2. Der Be­klag­te hat die Kos­ten der Re­vi­si­on zu tra­gen.

Von Rechts we­gen!

Tat­be­stand

Die Par­tei­en strei­ten über die Wirk­sam­keit ei­ner or­dent­li­chen be­triebs­be­ding­ten Kündi­gung.

Der Kläger war seit dem 29. Ok­to­ber 2007 als Ver­kehrs­flug­zeugführer bei der C GmbH & Co. KG beschäftigt. Bei die­ser war gemäß § 117 Abs. 2 Be­trVG auf der Grund­la­ge ei­nes zum 31. Ju­li 2007 gekündig­ten Ta­rif­ver­trags ei­ne Per­so­nal­ver­tre­tung ge­bil­det. Ein Nach­fol­ge­ta­rif­ver­trag wur­de nicht ge­schlos­sen.

Mit Wir­kung zum 1. Sep­tem­ber 2012 ging das Ar­beits­verhält­nis in­fol­ge ei­nes Be­triebsüber­gangs auf die späte­re Schuld­ne­rin, die O GmbH über. Der Be­klag­te ist In­sol­venz­ver­wal­ter in dem am 1. April 2013 eröff­ne­ten mas­seun­zuläng­li­chen In­sol­venz­ver­fah­ren über das Vermögen der Schuld­ne­rin.
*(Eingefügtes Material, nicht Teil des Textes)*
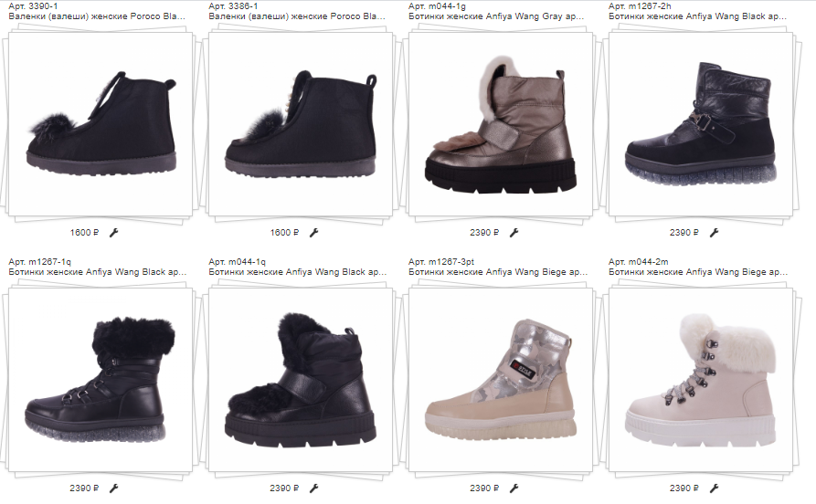
Task: Open black felt boot 3386-1 photo
Action: (301, 124)
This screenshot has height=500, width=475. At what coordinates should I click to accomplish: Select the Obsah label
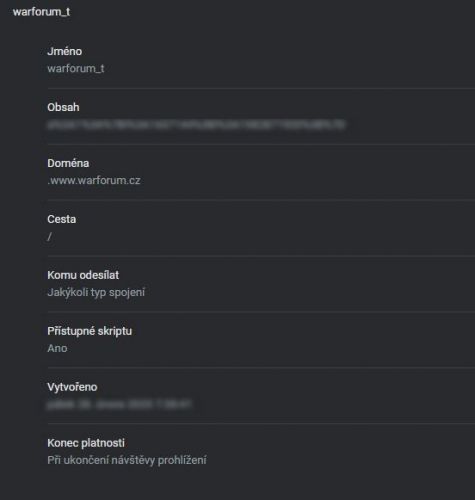[63, 107]
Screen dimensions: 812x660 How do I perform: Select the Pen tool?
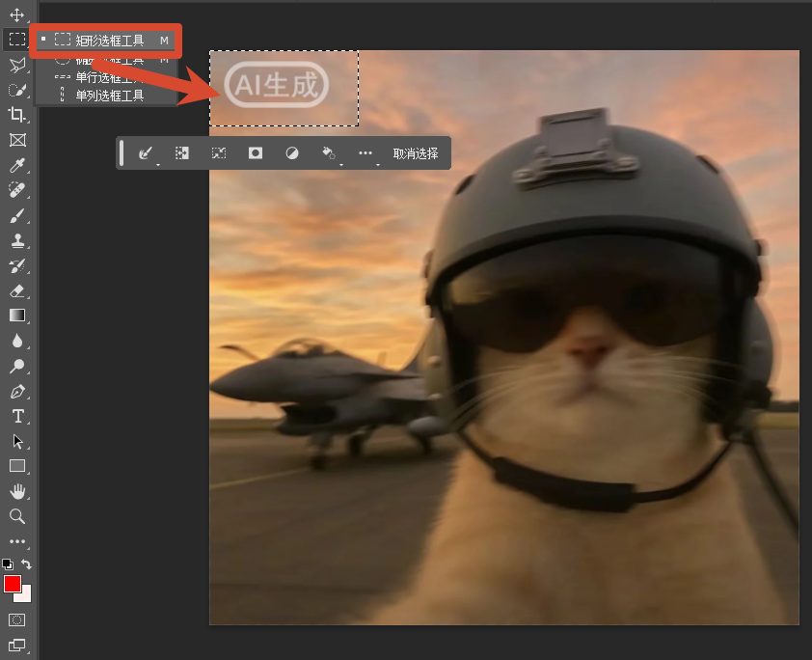17,392
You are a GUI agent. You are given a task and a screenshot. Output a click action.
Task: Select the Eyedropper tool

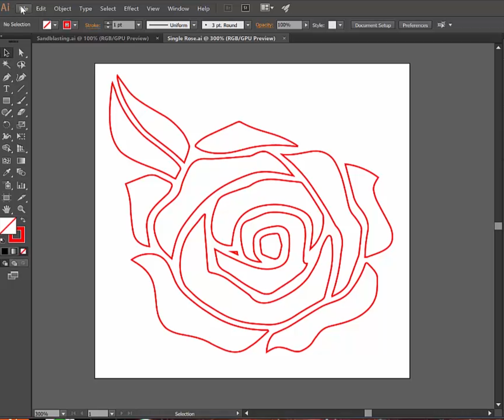[6, 172]
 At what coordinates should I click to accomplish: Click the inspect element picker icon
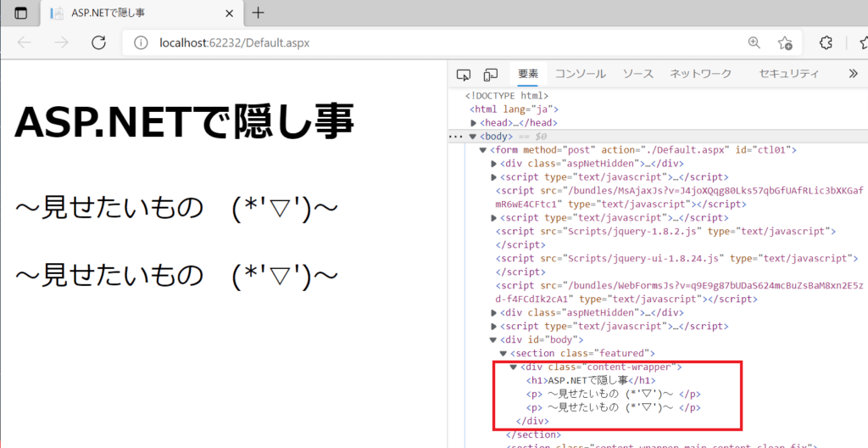tap(463, 75)
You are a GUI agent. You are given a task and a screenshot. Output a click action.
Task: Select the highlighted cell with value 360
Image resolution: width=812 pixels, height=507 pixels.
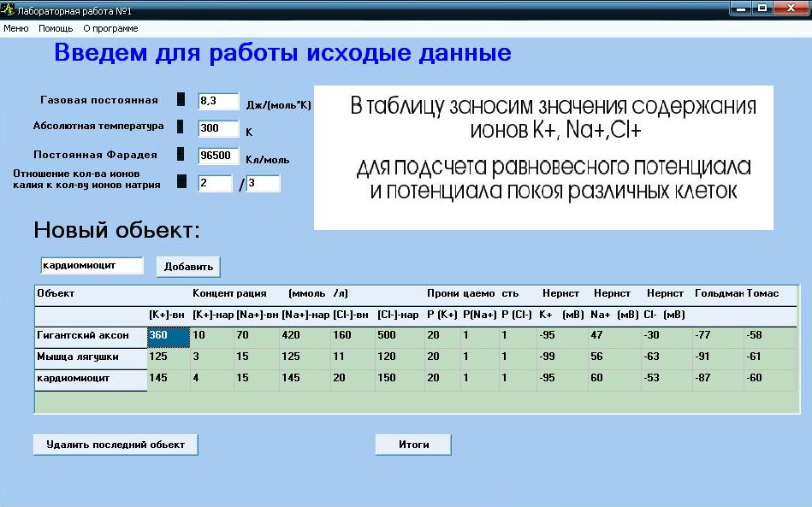[168, 336]
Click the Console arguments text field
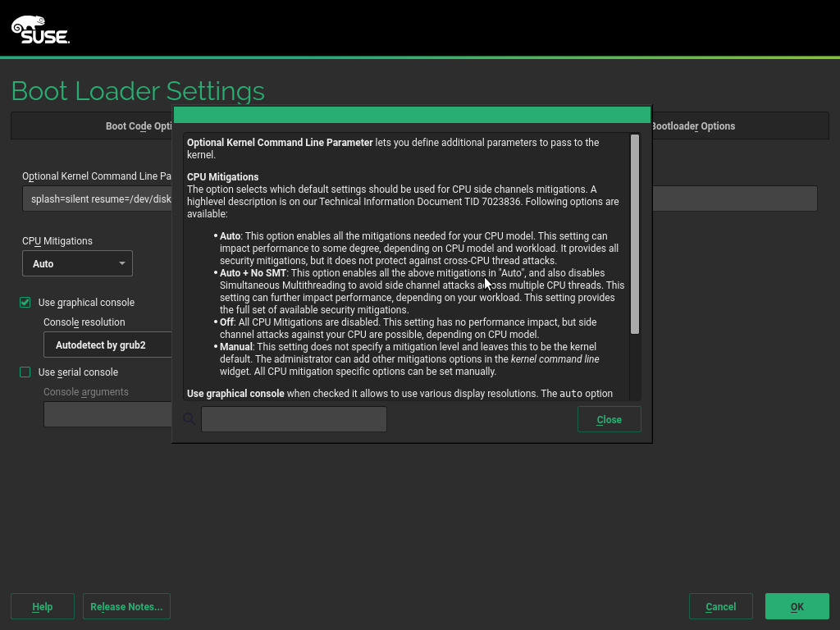Image resolution: width=840 pixels, height=630 pixels. (107, 414)
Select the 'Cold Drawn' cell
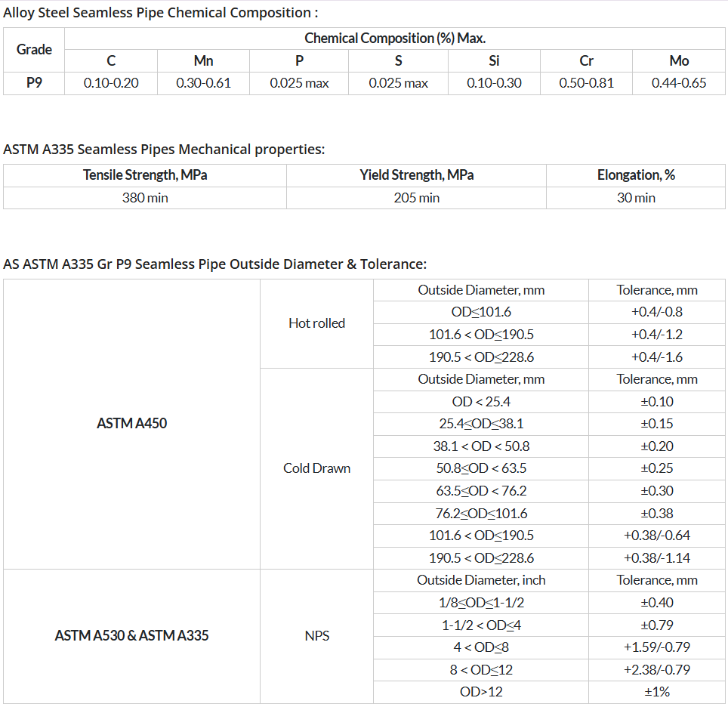 pos(316,468)
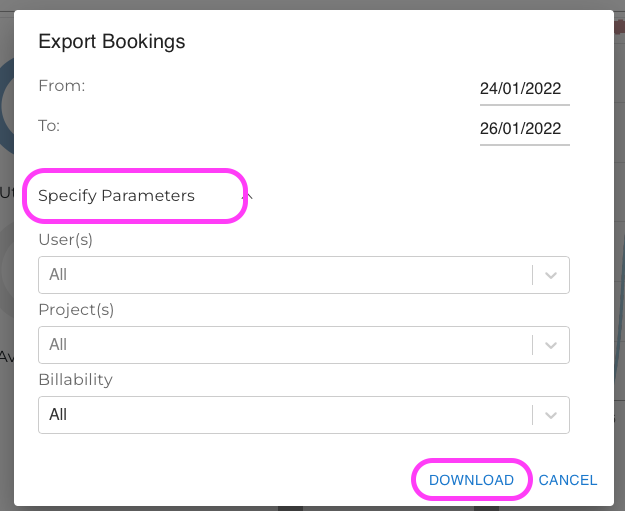This screenshot has width=625, height=511.
Task: Click the From: label
Action: (61, 86)
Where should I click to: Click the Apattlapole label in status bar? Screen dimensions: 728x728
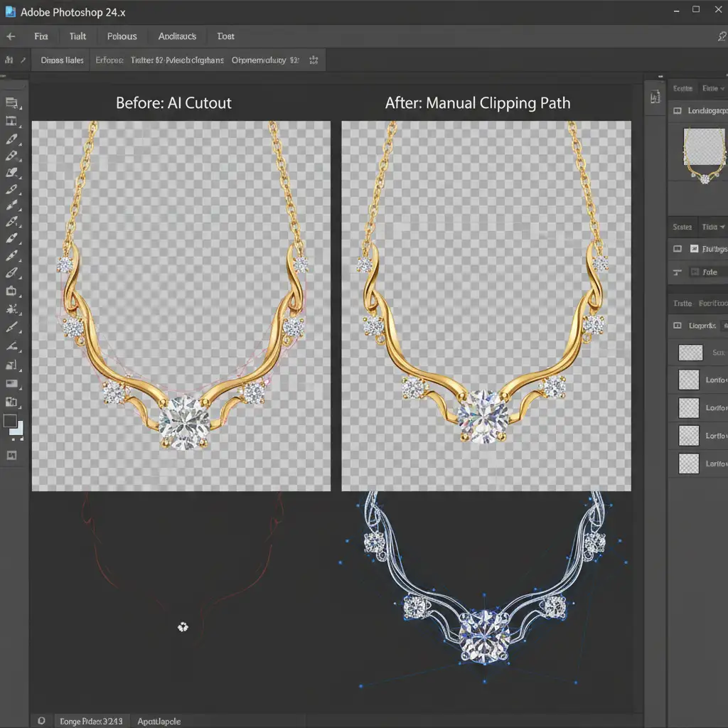coord(159,721)
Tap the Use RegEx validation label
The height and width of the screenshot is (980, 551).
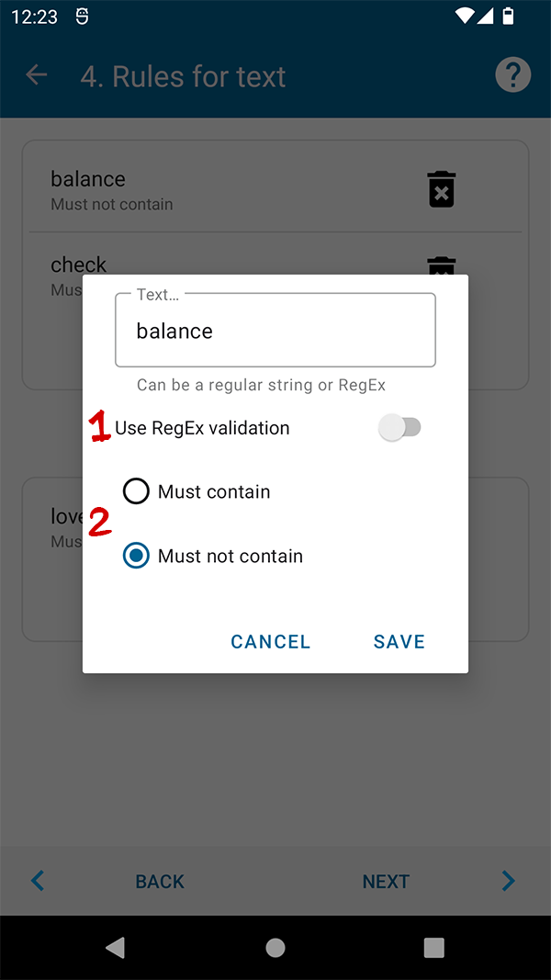point(202,428)
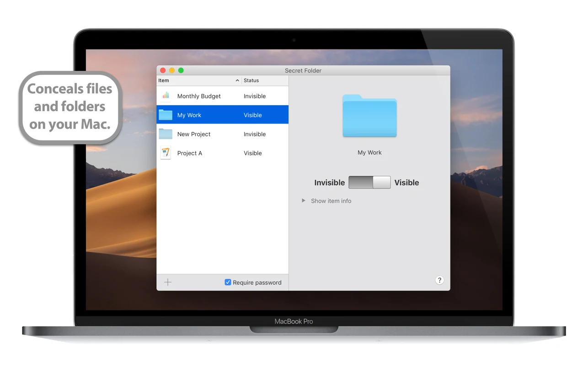Open help via the question mark icon
This screenshot has width=588, height=368.
439,280
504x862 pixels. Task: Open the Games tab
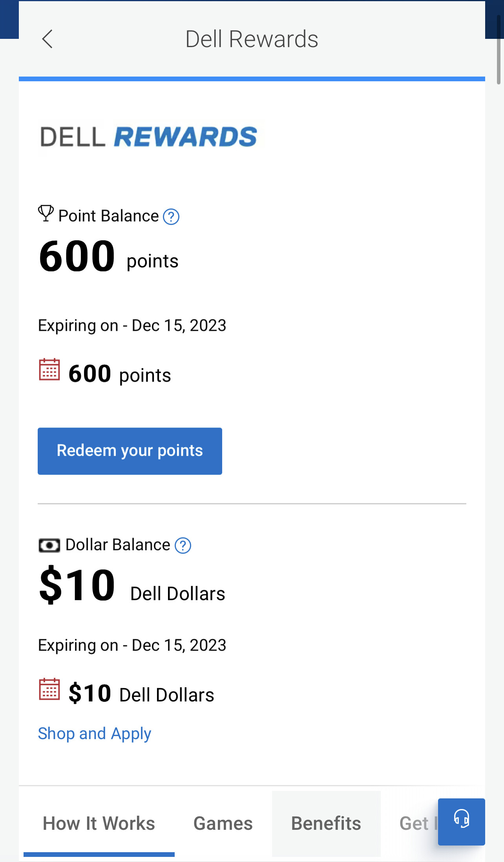point(223,823)
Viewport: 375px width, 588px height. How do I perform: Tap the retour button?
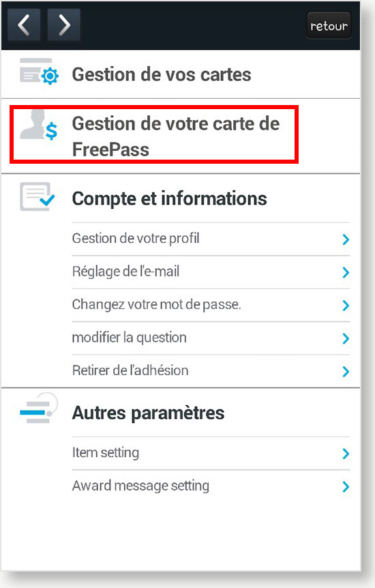(x=329, y=25)
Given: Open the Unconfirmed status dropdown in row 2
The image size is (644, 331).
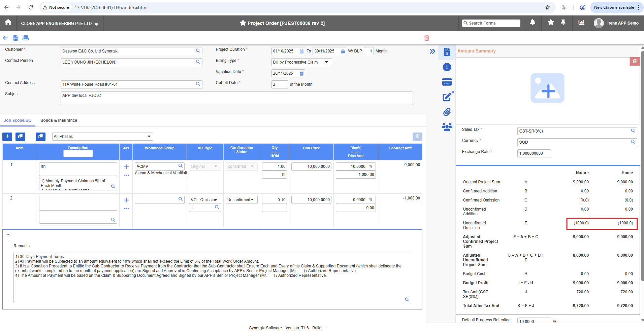Looking at the screenshot, I should (241, 200).
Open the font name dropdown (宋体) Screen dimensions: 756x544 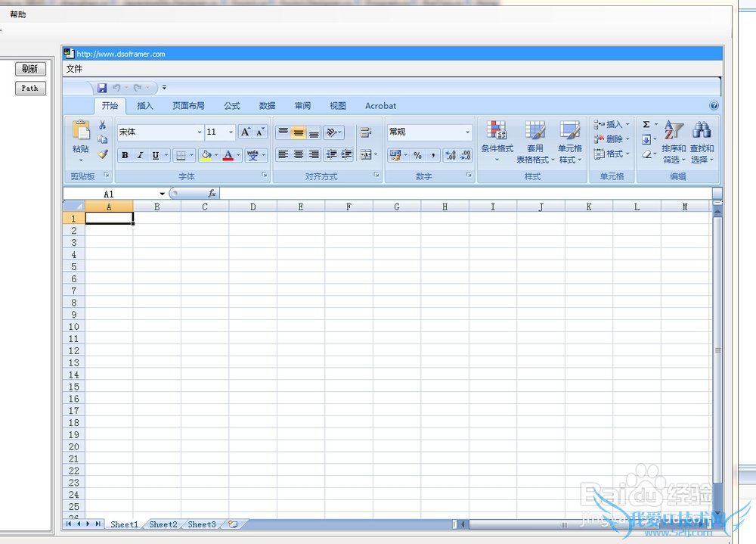(x=200, y=132)
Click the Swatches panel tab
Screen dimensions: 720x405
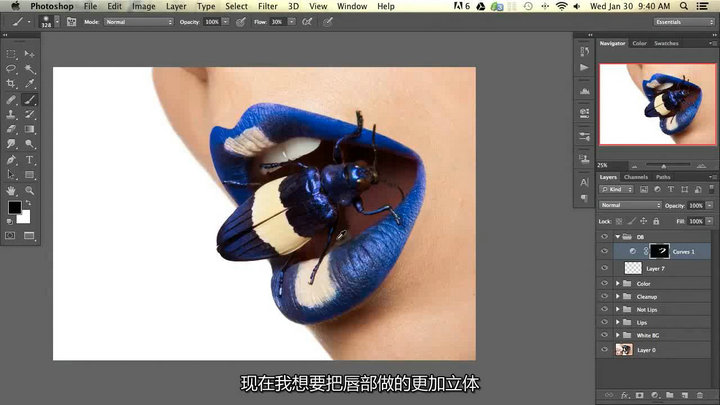(666, 44)
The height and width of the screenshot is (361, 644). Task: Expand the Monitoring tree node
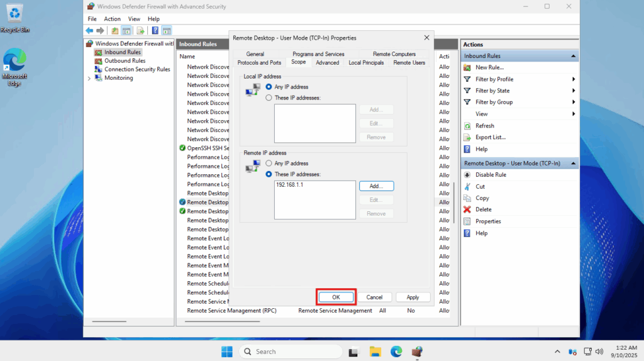[89, 79]
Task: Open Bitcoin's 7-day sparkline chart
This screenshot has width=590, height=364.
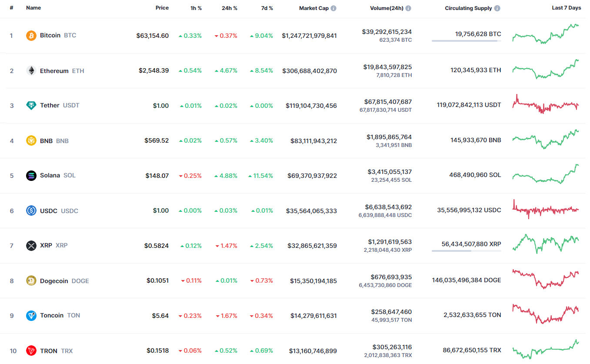Action: [546, 34]
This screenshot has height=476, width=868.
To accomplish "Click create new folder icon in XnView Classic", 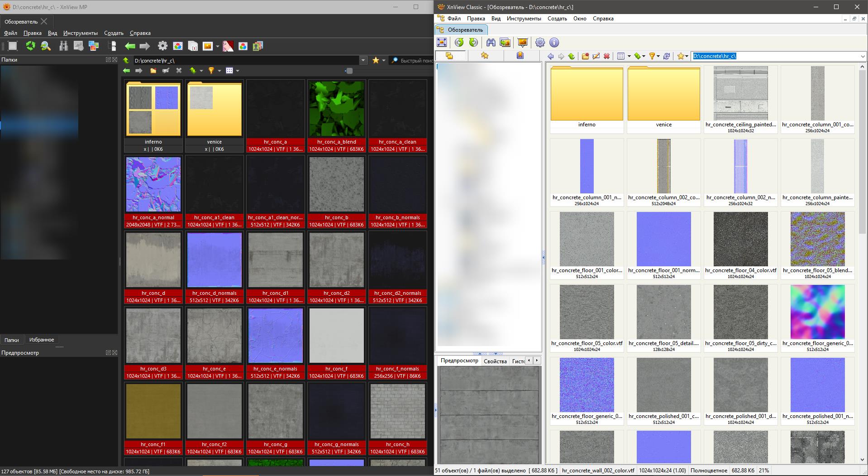I will coord(585,56).
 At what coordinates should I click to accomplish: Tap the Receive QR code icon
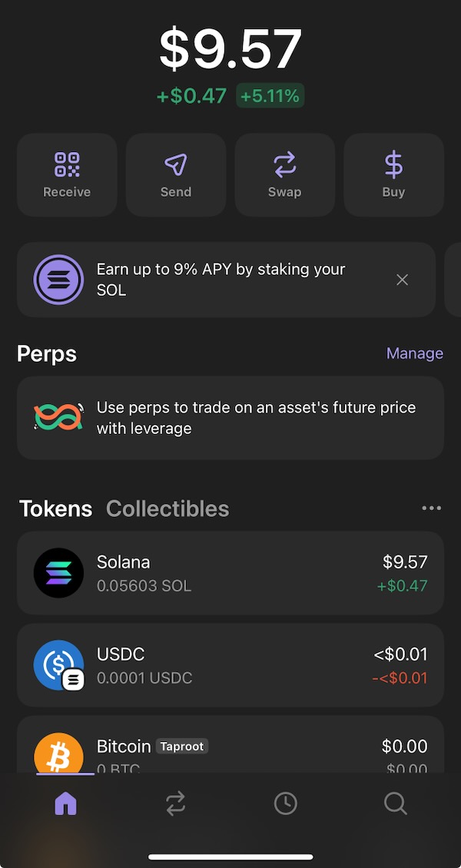(x=67, y=165)

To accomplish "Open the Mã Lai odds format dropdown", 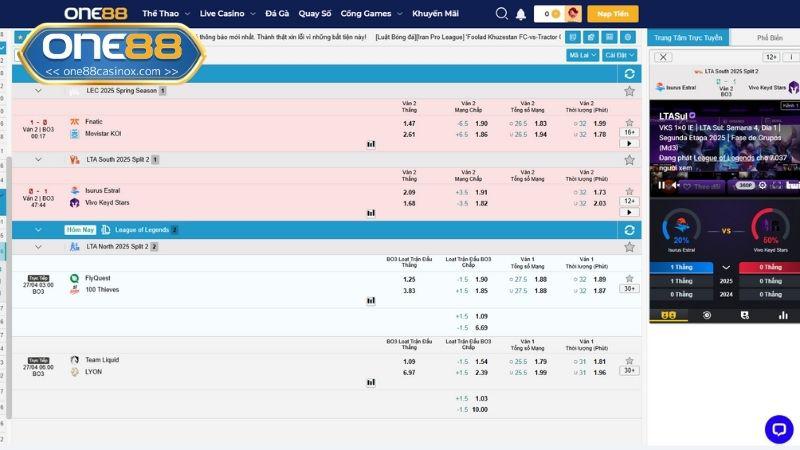I will pyautogui.click(x=582, y=55).
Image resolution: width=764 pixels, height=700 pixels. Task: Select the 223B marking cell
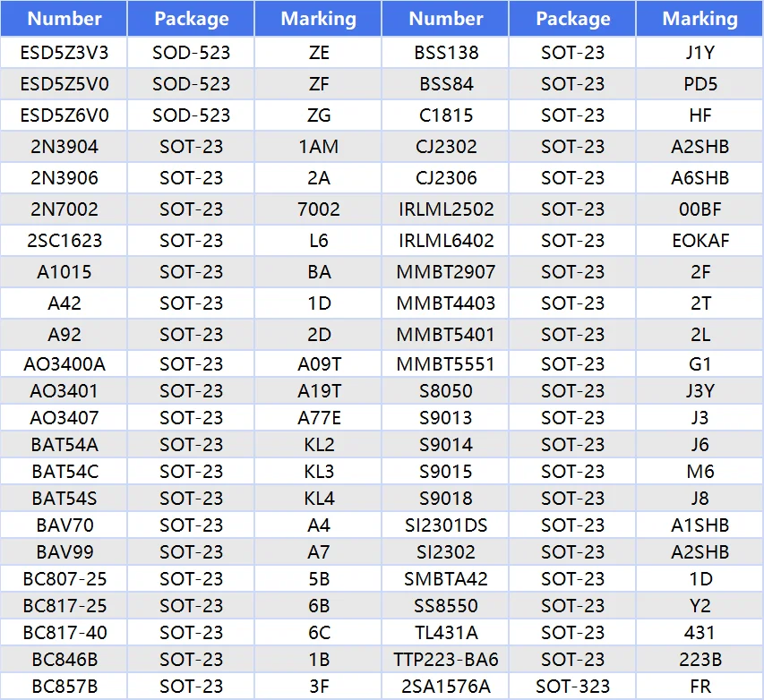[x=700, y=660]
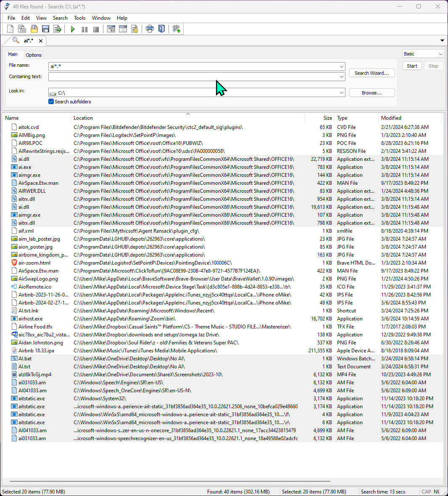The width and height of the screenshot is (448, 496).
Task: Open the Basic mode dropdown
Action: click(440, 54)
Er leg­te den Be­trieb still und er­stat­te­te am 8. April 2013 Mas­sen­ent­las­sungs­an­zei­ge für die 218 Ar­beit­neh­mer des sog. flie­gen­den Per­so­nals.

Der Be­klag­te kündig­te das Ar­beits­verhält­nis des Klägers mit Schrei­ben vom 9. April 2013, das die­sem am 11. April 2013 zu­ging, zum 30. Ju­ni 2013. Mit Schrei­ben vom 23. April 2013 teil­te er dem Kläger mit:

„...
ich ha­be Ih­nen mit Schrei­ben vom 09.04.2013 ei­ne Kündi­gung aus­ge­spro­chen. Lei­der wur­de da­bei die Kündi­gungs­frist falsch be­rech­net.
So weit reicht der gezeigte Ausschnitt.